Mono- and bis-diazenido complexes of rhenium(III) containing bidentate ditertiary phosphine ligands. The crystal and molecular structures of [Re(NNC6H4Me-4)2(Ph2PCH2CH2PPh2)2][PF6]·2dmf, [Re(NNC6H4Cl-4)2(Me2PCH2CH2PMe2)2][PF6] and [ReCl(NNC6H4Me-4)(Me2PCH2CH2PMe2)2][PF6]

Abstract

Reaction of the Re^III bis-diazenido starting materials [ReCl(NNC₆H₄X-4)₂(PPh₃)₂](X = Cl 1 or Me 2) with excess dppe (Ph₂PCH₂CH₂PPh₂) in methanol–toluene under reflux gave the novel orange-brown, formally 20-electron Re^III bis-diazenido cations [Re(NNC₆H₄X-4)₂(dppe)₂]⁺(X = Cl or Me) in good yield by addition of a suitable anion to the cooled reaction mixture.
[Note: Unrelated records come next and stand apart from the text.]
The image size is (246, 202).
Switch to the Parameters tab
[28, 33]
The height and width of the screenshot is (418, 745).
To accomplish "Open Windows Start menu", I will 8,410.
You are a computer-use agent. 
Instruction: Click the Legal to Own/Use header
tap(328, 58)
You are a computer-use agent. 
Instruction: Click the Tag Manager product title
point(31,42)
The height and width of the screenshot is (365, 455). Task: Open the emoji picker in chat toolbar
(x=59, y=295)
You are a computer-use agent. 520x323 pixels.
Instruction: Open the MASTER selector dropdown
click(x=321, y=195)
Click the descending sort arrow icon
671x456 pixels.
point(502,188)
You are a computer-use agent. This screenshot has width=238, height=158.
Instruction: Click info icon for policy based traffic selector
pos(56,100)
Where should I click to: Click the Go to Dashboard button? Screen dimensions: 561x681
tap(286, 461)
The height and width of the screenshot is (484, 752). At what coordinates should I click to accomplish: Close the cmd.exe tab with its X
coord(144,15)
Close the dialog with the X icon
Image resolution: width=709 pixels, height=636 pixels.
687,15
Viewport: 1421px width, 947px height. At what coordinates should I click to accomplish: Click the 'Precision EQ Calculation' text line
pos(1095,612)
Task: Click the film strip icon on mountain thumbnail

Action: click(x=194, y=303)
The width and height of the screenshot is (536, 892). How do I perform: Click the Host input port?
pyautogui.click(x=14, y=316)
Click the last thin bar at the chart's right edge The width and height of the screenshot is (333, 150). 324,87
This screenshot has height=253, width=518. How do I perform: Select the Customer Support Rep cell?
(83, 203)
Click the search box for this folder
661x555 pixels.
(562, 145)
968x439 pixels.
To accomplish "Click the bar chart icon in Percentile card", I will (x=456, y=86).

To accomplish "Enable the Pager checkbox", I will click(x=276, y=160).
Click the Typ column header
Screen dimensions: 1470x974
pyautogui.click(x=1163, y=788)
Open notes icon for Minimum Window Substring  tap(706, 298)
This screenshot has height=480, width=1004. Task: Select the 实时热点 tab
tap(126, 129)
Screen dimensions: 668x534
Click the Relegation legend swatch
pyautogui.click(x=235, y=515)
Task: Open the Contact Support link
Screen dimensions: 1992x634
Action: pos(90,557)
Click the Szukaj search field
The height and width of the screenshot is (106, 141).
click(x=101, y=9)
Reaction of 1 and 2 with the more reducing dmpe (Me₂PCH₂CH₂PMe₂) ligand gave the formally 20-electron bis-diazenido cation [Re(NNC₆H₄X-4)₂(dmpe)₂]⁺ for X = Cl but the 18-electron mono-diazenido cation [ReCl(NNC₆H₄X-4)(dmpe)₂]⁺ for X = Me. The structures of complexes [Re(NNC₆H₄Me-4)₂(dppe)₂][PF₆]·2dmf (dmf = dimethylformamide)5, [Re(NNC₆H₄Cl-4)₂(dmpe)₂][PF₆]6 and [ReCl(NNC₆H₄Me-4)(dmpe)₂][PF₆]7 have been determined: 5, triclinic, space group P, a= 13.046(3), b= 13.250(3), c= 12.233(4)Å, α= 110.74(2), β= 95.86(2), γ= 115.83(2)°, Z= 1, R= 0.040; 6 monoclinic, space group P2₁/c, a= 8.992(2), b= 21.947(2), c= 18.982(2)Å, β= 91.45(1)°, Z= 4, R= 0.056; 7 orthorhombic, space group Pnma, a= 19.298(2), b= 11.327(2), c= 13.960(2)Å, α=β=γ= 90°, Z= 4, R= 0.042. All three complexes have pseudo-octahedral co-ordination with four P donors in a planar equatorial array. The M–N–N angle of the diazenide ligands is found to be dependent on the steric requirements of the diphosphine ligands, the smaller dmpe ligand permitting the M–N–N angles in 6 to decrease to 147.3(5) and 149.0(4)° compared to values of around 162.7(2)° for the dppe complex 5. Reaction of [NH₄][ReO₄] with the arylhydrazine hydrochloride 4-MeC₆H₄NHNH₂·HCl in CH₂Cl₂ in the presence of SiMe₃Cl and pyridine (py) gave the new hydrazide [ReCl₃{NN(SiMe₃)C₆H₄Me-4}₂(py)]. Subsequent reaction with PPh₃ in MeOH gave the Re^III diazenide [Re(OMe)(NNC₆H₄Me-4)₂(PPh₃)₂], and overall this provides a route for the synthesis of Re diazenides directly from perrhenate.